追踪数据的分析也面临挑战，传统的均方位移分析方法常因短而嘈杂的轨迹而失效。需要采用稳健的方法，如空间或时间分箱。新开发的软件 ThirdPeak 可用于 2D 和 3D 生物轨迹数据的可视化和分析，已应用于锥虫（T. brucei）表面扩散数据的研究。

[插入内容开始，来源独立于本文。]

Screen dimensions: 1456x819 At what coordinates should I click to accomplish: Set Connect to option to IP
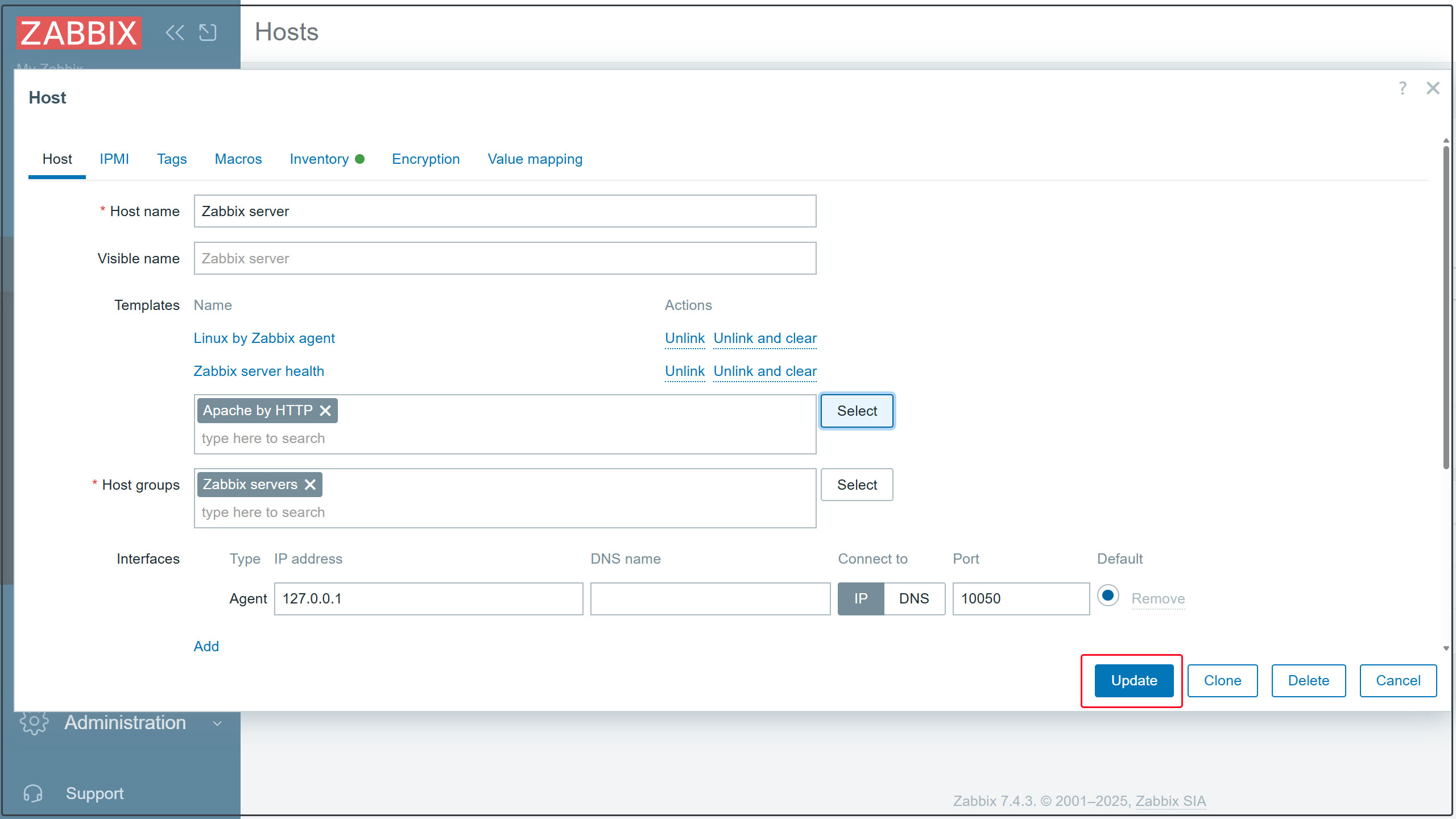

此外，开源软件 ImageJ 及其丰富的插件生态系统是生物成像分析的核心，Python-based napari hub 也在开发中，用于处理大型多维图像数据。深度学习方法逐渐融入这些灵活的系统，商业成像软件也开始整合人工智能，主要用于图像恢复和分割任务。神经网络（NNs）在图像处理的多个领域得到应用，能够进行分类、标记、预测和追踪等任务。在处理大量数据的场景中，如组学研究或粒子行为分类，神经网络方法表现出优势，但也存在一些问题，如模型训练需要大量数据和计算资源，结果可能受到初始选择的超参数影响，图像中的一些小差异可能会显著影响结果，且模型的可解释性较差。为了解决这些问题，需要在高质量的基准数据集上进行测试，并确保训练数据集的平衡分布。同时，基于 Docker 容器的工具开发正在推动先进生物成像分析的普及，通过虚拟化代码和再现计算环境，促进社区贡献和创新。

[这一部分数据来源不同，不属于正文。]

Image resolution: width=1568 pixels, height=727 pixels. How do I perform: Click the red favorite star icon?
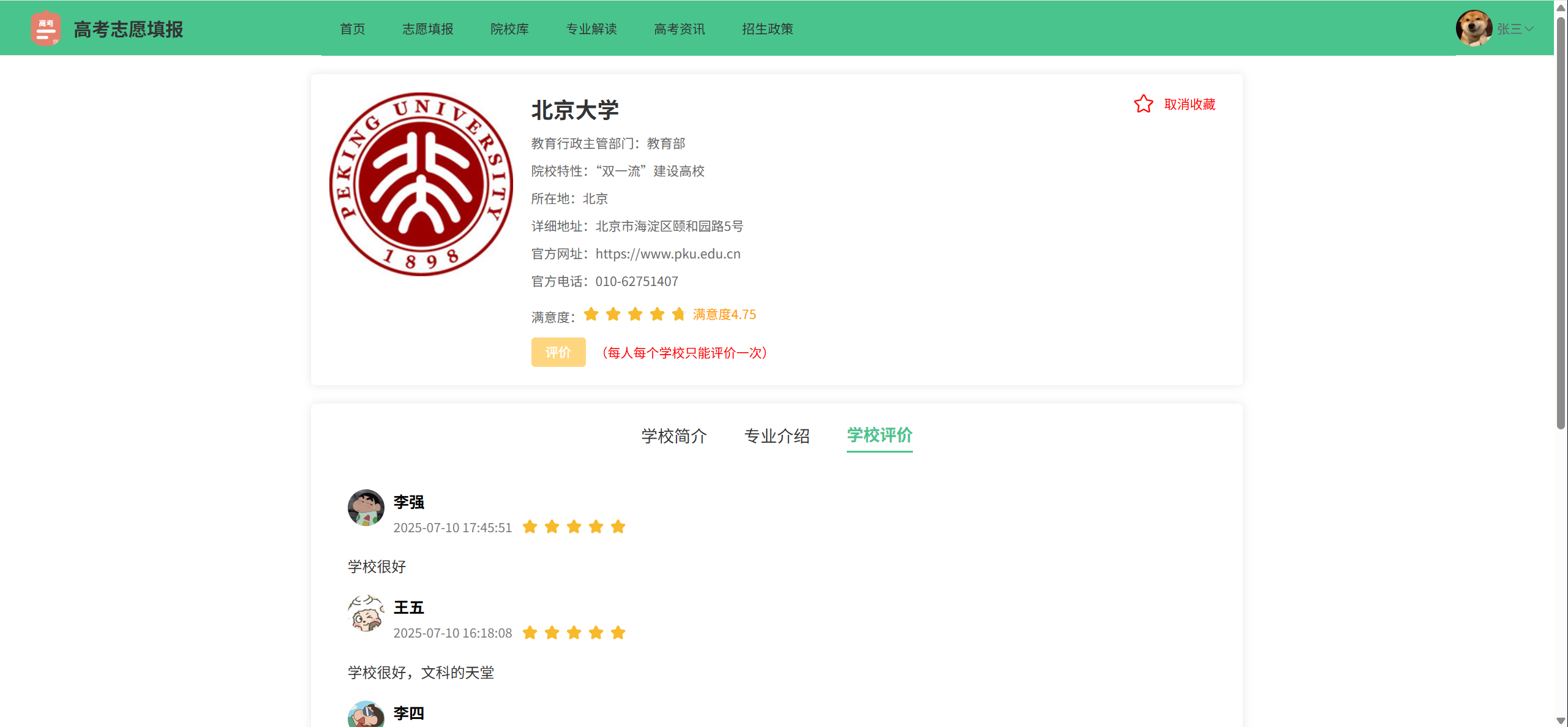1142,104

对寄生虫行为的理解很大程度上依赖于对其在自然或受控环境中动力学的研究。尽管许多研究在 2D 条件下进行，但从 3D 角度分析结果更为准确。高分辨率成像方法的进步使获取 3D 数据成为可能，生物成像软件的不断改进减少了科学家的操作时间，能够处理更多数据。基于神经网络的强大解决方案正在不断发展，有助于揭示和理解以前未被发现的寄生虫过程。未来研究仍面临一些重要问题，如寄生虫细胞信号传导和信号整合在单分子水平上的机制、如何利用动态信息生成更好的模拟模型、能否结合多种技术在自然宿主环境中观察移动寄生虫的亚细胞动力学以及寄生虫行为在 3D 环境中的变化等，这些问题的解决将进一步推动寄生虫学研究的发展。